2. For patients in their fourth or fifth decades, total hip replacement should be delayed as long as possible, because the mechanical joints usually last only about 15 years. If the patient undergoes this procedure too soon, you will expect to have it repeated in a decade and a half, so it would be best to put it off as long as is feasible. A second operation might increase the risks for surgery and its side effects.

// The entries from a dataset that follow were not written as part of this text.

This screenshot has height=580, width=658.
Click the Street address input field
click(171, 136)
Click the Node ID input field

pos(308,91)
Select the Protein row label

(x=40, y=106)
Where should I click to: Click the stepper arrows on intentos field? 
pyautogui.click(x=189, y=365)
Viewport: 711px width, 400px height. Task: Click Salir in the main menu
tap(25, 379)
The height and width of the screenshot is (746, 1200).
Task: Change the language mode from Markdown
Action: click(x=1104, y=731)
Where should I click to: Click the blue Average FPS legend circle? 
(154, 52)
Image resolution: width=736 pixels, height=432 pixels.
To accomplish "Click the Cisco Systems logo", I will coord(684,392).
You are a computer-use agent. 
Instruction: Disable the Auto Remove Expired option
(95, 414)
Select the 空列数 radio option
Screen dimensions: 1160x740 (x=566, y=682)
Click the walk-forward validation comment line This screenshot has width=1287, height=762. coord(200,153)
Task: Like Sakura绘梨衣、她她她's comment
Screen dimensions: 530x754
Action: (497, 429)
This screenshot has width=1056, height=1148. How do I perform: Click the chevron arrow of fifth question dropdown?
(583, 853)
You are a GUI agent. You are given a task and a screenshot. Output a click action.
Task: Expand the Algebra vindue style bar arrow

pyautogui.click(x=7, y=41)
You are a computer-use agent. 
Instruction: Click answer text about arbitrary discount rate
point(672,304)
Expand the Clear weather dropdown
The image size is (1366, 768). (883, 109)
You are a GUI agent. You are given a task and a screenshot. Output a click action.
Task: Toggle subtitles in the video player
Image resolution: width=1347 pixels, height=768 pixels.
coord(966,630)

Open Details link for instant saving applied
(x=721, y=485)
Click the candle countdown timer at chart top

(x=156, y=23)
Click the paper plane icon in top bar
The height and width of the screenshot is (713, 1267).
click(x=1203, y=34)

3. Weight loss, swimming and peddling a stationery bicycle are the keys for the patient to help yourself. The patients should not perform the sports with high impact on the hip, such as running, jumping, etc.
Tips for acupuncturists:
1. There are many hip diseases that also cause pain, such as greater trochanteric bursitis, piriforms syndrome, iliopsoas bursitis and tendonitis, avascsualr necrosis of the femoral head and hip fractures, so it is important to properly differentiate among all the forms of hip pain.
2. You must differentiate the cold type from the hot one, because the treatments are different.